── Recorded data
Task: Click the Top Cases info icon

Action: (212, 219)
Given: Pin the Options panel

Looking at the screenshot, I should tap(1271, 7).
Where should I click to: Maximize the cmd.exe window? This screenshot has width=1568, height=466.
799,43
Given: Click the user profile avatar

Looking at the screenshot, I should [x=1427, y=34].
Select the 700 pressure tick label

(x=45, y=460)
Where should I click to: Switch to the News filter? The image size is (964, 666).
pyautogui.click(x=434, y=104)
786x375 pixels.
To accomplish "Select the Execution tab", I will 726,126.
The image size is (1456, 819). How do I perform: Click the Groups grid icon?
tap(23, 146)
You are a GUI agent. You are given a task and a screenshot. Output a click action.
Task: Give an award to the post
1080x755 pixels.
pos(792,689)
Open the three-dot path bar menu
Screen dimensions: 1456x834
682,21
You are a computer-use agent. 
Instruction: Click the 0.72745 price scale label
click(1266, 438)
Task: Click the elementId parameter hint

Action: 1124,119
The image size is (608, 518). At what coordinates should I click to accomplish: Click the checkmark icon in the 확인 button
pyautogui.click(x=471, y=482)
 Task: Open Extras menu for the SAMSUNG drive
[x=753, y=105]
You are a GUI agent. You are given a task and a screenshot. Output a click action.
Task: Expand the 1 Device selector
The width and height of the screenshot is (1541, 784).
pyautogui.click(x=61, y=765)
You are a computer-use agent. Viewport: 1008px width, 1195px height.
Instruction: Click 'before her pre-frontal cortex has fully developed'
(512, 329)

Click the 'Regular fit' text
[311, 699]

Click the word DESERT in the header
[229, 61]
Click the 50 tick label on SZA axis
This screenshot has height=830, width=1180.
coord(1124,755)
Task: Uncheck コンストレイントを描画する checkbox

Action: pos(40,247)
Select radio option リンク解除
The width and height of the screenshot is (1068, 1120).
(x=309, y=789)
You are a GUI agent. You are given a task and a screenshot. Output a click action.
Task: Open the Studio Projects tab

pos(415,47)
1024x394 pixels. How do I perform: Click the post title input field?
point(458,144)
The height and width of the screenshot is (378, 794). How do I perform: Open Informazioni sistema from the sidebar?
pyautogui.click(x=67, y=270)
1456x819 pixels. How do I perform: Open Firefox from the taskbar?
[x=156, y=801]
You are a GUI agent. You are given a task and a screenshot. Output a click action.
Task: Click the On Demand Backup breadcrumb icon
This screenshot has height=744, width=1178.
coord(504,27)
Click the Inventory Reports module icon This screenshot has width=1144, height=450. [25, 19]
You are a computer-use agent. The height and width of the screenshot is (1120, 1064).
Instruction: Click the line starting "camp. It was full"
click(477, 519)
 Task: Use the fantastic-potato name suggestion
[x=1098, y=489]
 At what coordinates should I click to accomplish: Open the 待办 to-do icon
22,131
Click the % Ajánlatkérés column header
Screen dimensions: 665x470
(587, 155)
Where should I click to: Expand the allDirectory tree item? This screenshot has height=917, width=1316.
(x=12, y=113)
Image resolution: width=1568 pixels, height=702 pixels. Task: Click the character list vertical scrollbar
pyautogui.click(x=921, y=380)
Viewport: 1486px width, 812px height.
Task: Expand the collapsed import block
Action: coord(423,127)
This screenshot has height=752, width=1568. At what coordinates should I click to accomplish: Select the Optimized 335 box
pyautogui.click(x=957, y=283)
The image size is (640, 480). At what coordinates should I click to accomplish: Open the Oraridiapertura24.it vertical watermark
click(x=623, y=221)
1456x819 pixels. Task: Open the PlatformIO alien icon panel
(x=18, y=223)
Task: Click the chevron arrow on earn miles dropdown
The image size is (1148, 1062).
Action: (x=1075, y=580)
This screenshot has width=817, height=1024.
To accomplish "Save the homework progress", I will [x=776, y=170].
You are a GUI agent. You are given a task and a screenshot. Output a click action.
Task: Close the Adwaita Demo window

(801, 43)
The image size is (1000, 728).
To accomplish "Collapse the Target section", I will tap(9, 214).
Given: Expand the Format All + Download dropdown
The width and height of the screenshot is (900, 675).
────
_What to work on_:
Everything from the line with "At what coordinates should I click to accomplish: Open the 待办" to the end of the listing above is to be set down exactly, both ends included.

_Result of the exercise_:
 At what coordinates should I click to accomplish: Open the 待办 to-do icon
22,131
Click the % Ajánlatkérés column header
Screen dimensions: 665x470
(587, 155)
Where should I click to: Expand the allDirectory tree item? This screenshot has height=917, width=1316.
(x=12, y=113)
Image resolution: width=1568 pixels, height=702 pixels. Task: Click the character list vertical scrollbar
pyautogui.click(x=921, y=380)
Viewport: 1486px width, 812px height.
Task: Expand the collapsed import block
Action: coord(423,127)
This screenshot has height=752, width=1568. At what coordinates should I click to accomplish: Select the Optimized 335 box
pyautogui.click(x=957, y=283)
The image size is (640, 480). At what coordinates should I click to accomplish: Open the Oraridiapertura24.it vertical watermark
click(x=623, y=221)
1456x819 pixels. Task: Open the PlatformIO alien icon panel
(x=18, y=223)
Task: Click the chevron arrow on earn miles dropdown
The image size is (1148, 1062).
Action: (x=1075, y=580)
This screenshot has width=817, height=1024.
To accomplish "Save the homework progress", I will [x=776, y=170].
You are a GUI agent. You are given a task and a screenshot. Output a click action.
Task: Close the Adwaita Demo window

(801, 43)
The image size is (1000, 728).
To accomplish "Collapse the Target section", I will tap(9, 214).
Given: Expand the Format All + Download dropdown
The width and height of the screenshot is (900, 675).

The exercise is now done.